Skocz do zawartości

leszek2016

Użytkownik
  • Liczba zawartości

    15
  • Rejestracja

  • Ostatnia wizyta

Odpowiedzi dodane przez leszek2016


  1. OK , to wszystko wydają się rozsądne zalecenia tylko czy nie jest to walka z wiatrakami? Testujemy jak rozumiem na egzemplarzu testowym stojącym w salonie.

    Potem w razie pozytywnej oceny z testu , OK ten typ pasuje i sprzedawca przynosi pięknie zapakowane pudło z magazynu i co dalej. Ryzyk fizyk biorę , płacę i jazda do domu na testy domowe czy kazać wyjąc egzemplarz z pudla i powtórzyć badanie. To jest dla mnie ten słaby punkt choć test sklepowy nawet na egzemplarzu wystawowym  pozwala zmniejszyć ryzyko wpadki co jest i tak niezłe. OK dzięki za uporządkowane wytyczne bo właśnie jestem w trakcie przesiadki ze starej plazmy jednak na OLEDA.

    Pozdrawiam

    Leszek


  2. Koledzy i właściciele OLED , którzy doświadczyliście już przyjemności wypaleń i schodów z serwisem. Czy po tych wszystkich doświadczeniach zostajecie z OLED czy wracacie do LCD chyba ,że powrót do LCD jest niemożliwy z powodów jakichś procedur reklamacyjnych. Myśle ,że to może być ciekawa opinia pomocna dla innych osób zdecydowanych na nowe tv. Dla mnie właściciela starego Kuro pogodzonego niejako z wypaleniami to kwestia praktyczna. Nie chcę pojedynkować się na parametry ale dla mnie to podejście praktyczne cokolwiek innego może to znaczyć dla innych osób. Pozdrawiam 


  3. 21 godzin temu, Subman napisał:

    Te 172W mocy podziel sobie na obszar odowiadający 65". To samo zrób z 215W na 77". Oczywiście od tego należałoby odjąć wczesniej to co pobiera elektronika. Pobór mocy panelu OLED na takim samym obszarze wyjdzie Ci taki sam i będzie zdecydowanie mniejszy niż w plazmach. Coś o tym wiem, bo miałem przez wiele lat Kuro 50", a obecnie mam 65" LG C7. Ekran w Kuro był bardzo ciepły, a na OLEDzie ledwo czuję aby coś tam grzało. Co do 1000 cd/m2 - nie ma co gdybać, bo nie ma jeszcze żadnego takiego OLEDa. Najlepsze OLEDy osiągają coś ok. 800 cd/m2 i to na małym obszarze (do ok max 10% powierzchni ekranu). Wraz ze wzrostem białego obszaru zaczyna działać limiter jasności (ABL). Po wtóre ekstremalne jasności rzędu 2000 cd/m2 mają sens jedynie dla małych obszarów - czyli np. dla rozbłysków (np. słońca). Gdybyś musiał patrzeć na 77" ekran z jasnością 2000 cd/m2 to długo byś nie wytrzymał.
= = = = =
[CEL ZADANIA A] Powtórz bez zmian część tekstu o telewizorach OLED. Zacznij od słów "1. OK , to wszystko" i skończ na słowach "stojącym w salonie.".

[ZESTAW WPISÓW]
= = = = =
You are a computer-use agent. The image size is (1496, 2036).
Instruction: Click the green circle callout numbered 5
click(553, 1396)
= = = = =
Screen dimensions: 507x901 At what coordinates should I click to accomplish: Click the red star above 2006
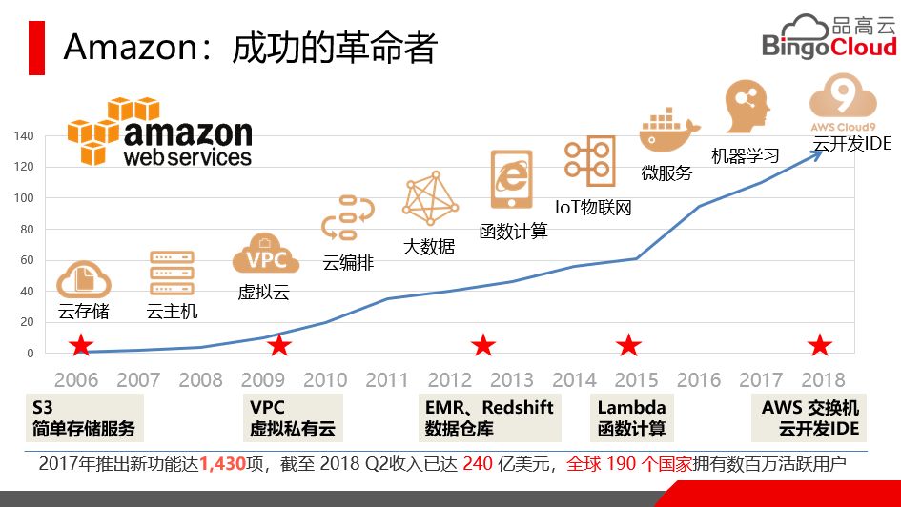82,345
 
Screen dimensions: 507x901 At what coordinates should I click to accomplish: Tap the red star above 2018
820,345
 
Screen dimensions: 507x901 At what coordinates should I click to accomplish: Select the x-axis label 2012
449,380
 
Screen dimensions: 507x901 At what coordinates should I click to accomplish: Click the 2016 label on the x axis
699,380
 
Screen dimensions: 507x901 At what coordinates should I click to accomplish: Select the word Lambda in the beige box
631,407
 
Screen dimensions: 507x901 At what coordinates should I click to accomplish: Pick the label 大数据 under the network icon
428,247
= = = = =
[CEL ZADANIA B] Ułóż, proszę, linie wpisów jako listę JSON ciągów znaków, po jednym na każdą linię, z pominięciem pustych. Zacznij od linii zawierającej "You are a computer-use" i skończ na linii zawierającej "click(553, 1396)", obie włącznie.

[WYNIK ĆWICZENIA A]
1. OK , to wszystko wydają się rozsądne zalecenia tylko czy nie jest to walka z wiatrakami? Testujemy jak rozumiem na egzemplarzu testowym stojącym w salonie.

[WYNIK ĆWICZENIA B]
[
  "You are a computer-use agent. The image size is (1496, 2036).",
  "Instruction: Click the green circle callout numbered 5",
  "click(553, 1396)"
]